Japan’s economy expanded by 0.5% quarter-on-quarter in the first quarter, outpacing the 0.3% consensus forecast. The reading points to firmer near-term momentum than expected at the start of the year.
The 0.2 percentage-point beat versus expectations may influence assessments of domestic demand and the policy outlook. Markets will watch forthcoming activity and inflation data to gauge whether the growth pulse can be sustained in the next quarter.
Stronger Growth and Policy Implications
The stronger-than-expected GDP figure for the first quarter suggests Japan’s economy has more momentum than was priced in. We see this as a clear signal that the underlying economic health is improving. This positive surprise should provide a tailwind for the Japanese yen in the near term.
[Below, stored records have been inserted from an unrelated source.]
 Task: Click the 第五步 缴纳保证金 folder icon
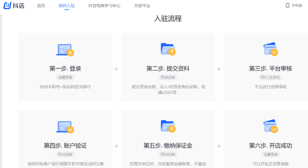pos(168,126)

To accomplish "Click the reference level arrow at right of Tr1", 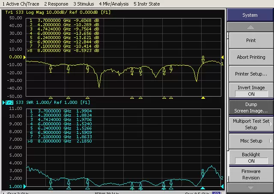I will coord(222,58).
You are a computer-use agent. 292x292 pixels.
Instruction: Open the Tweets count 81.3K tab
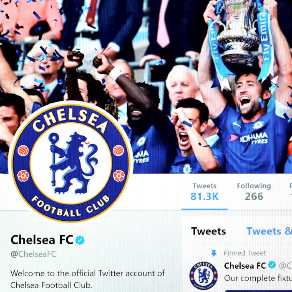pos(204,192)
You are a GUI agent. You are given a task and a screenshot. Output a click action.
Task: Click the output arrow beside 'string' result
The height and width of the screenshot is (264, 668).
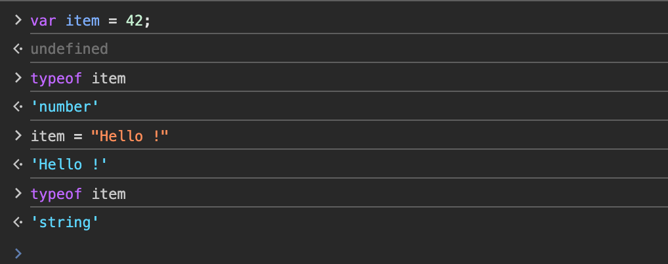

We believe this data gives the Bank of Japan more justification to accelerate its monetary policy normalization. The BoJ has been cautious, but with inflation recently holding around 2.7% and now solid growth, the odds of a rate hike before the end of the third quarter have increased significantly. This potential policy shift is now our central focus.
In response, we are looking at buying JPY call options against the dollar, targeting a move below the 150 level in the USD/JPY pair. The yen has weakened considerably over the past two years, and this could be the catalyst for a reversal. We see implied volatility as being too low given the increased chance of a policy surprise from the central bank.
Market Strategies and Sector Impacts
For equities, the outlook is more complex. While a strong economy is bullish, a rapidly appreciating yen would hurt the earnings of Japan’s large exporters, which make up a significant portion of the Nikkei 225. Historically, a 1% strengthening in the yen can trim earnings per share for exporters by a similar amount.
Therefore, we are considering long positions in futures on the TOPIX index, which is more weighted towards domestic companies that benefit from a strong local economy. To hedge this, we may buy put options on the Nikkei 225. This pair trade strategy positions us to benefit from domestic growth while protecting against the currency risk faced by exporters.
We are also anticipating a rise in Japanese government bond (JGB) yields as the market prices in a more hawkish Bank of Japan. Looking at the yield curve, which has been extremely flat, we see an opportunity for steepening. We are exploring interest rate swaps to position for a rise in short-term rates over the next six months.